→ PROBLEM STATEMENT:
Output nothing except the lines from the one containing "This screenshot has" through the final line of the data, both included, typed exactly, minus the pictures.

____

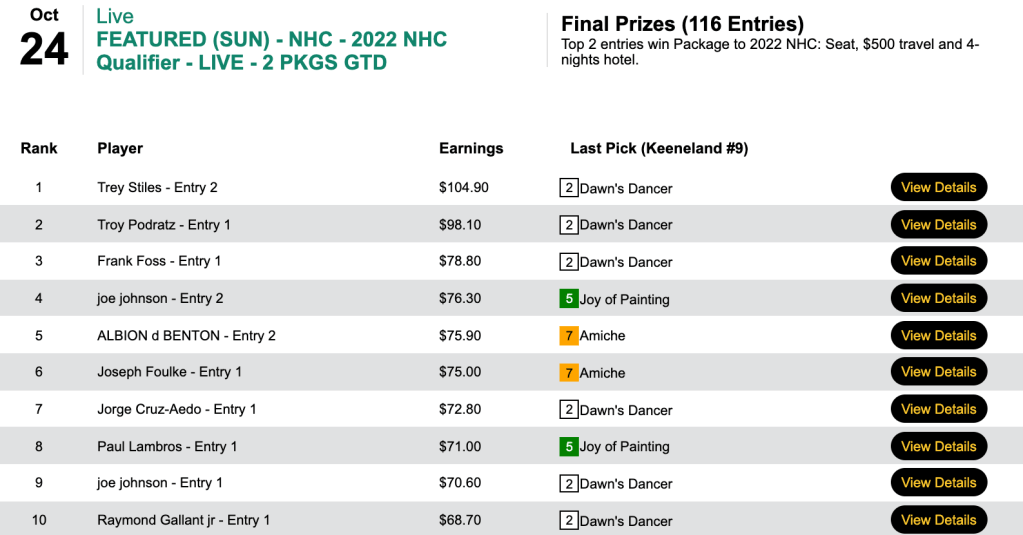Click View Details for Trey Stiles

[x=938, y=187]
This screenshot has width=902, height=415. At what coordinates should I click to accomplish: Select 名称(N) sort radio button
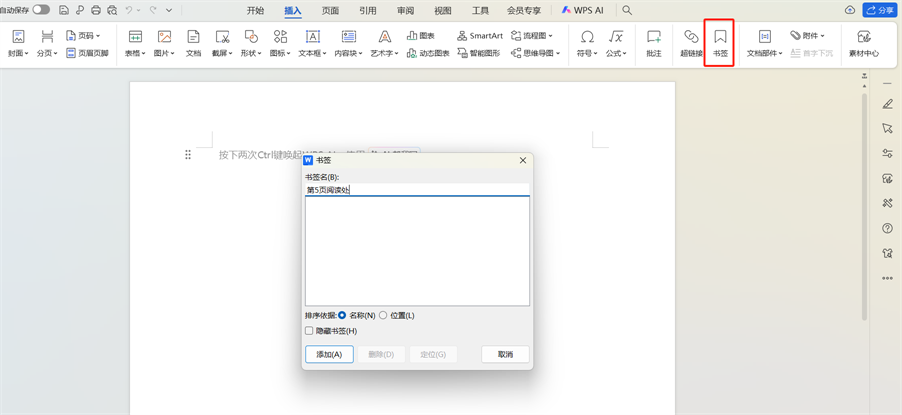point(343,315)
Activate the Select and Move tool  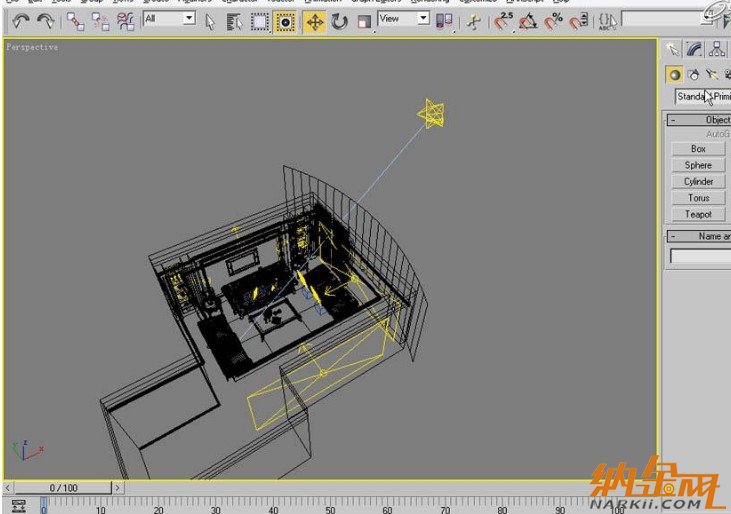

____

→ REPLY TO THE EXERCISE:
This screenshot has width=902, height=415. At what coordinates should I click to accomplish: Select 名称(N) sort radio button
point(343,315)
Activate the Select and Move tool  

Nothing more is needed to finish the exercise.